Instructions for the task:
What do the lines say from the start of the entries through the one containing "Expand the Connected Apps tree node"? Repeat them exactly.

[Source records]
:::::

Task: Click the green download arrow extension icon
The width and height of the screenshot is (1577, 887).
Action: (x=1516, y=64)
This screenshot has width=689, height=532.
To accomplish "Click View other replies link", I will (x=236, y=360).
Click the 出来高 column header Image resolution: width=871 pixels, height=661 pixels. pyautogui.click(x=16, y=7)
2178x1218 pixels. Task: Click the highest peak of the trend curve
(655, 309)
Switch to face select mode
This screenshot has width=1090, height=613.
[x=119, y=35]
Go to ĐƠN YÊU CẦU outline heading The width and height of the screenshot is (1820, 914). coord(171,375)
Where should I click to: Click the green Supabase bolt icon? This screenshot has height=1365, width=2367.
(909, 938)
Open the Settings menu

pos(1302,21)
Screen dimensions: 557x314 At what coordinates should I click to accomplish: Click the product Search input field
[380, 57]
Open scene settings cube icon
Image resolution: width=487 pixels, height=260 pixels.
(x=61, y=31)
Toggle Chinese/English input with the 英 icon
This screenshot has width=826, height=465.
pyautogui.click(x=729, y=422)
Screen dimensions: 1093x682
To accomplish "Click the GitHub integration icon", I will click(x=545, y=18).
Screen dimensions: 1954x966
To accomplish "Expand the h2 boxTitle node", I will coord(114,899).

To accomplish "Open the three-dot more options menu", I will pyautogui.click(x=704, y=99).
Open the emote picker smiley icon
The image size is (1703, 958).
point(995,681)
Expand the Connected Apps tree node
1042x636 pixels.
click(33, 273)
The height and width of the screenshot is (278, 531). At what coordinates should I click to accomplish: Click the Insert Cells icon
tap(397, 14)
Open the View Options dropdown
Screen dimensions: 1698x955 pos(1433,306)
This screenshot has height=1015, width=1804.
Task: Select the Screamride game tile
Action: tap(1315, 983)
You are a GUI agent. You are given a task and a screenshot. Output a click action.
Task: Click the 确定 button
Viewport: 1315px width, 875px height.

:::::

Reply to the exercise:
Task: Click the green download arrow extension icon
The width and height of the screenshot is (1577, 887).
Action: (x=1516, y=64)
This screenshot has width=689, height=532.
To accomplish "Click View other replies link", I will (x=236, y=360).
Click the 出来高 column header Image resolution: width=871 pixels, height=661 pixels. pyautogui.click(x=16, y=7)
2178x1218 pixels. Task: Click the highest peak of the trend curve
(655, 309)
Switch to face select mode
This screenshot has width=1090, height=613.
[x=119, y=35]
Go to ĐƠN YÊU CẦU outline heading The width and height of the screenshot is (1820, 914). coord(171,375)
Where should I click to: Click the green Supabase bolt icon? This screenshot has height=1365, width=2367.
(909, 938)
Open the Settings menu

pos(1302,21)
Screen dimensions: 557x314 At what coordinates should I click to accomplish: Click the product Search input field
[380, 57]
Open scene settings cube icon
Image resolution: width=487 pixels, height=260 pixels.
(x=61, y=31)
Toggle Chinese/English input with the 英 icon
This screenshot has width=826, height=465.
pyautogui.click(x=729, y=422)
Screen dimensions: 1093x682
To accomplish "Click the GitHub integration icon", I will click(x=545, y=18).
Screen dimensions: 1954x966
To accomplish "Expand the h2 boxTitle node", I will coord(114,899).

To accomplish "Open the three-dot more options menu", I will pyautogui.click(x=704, y=99).
Open the emote picker smiley icon
The image size is (1703, 958).
point(995,681)
Expand the Connected Apps tree node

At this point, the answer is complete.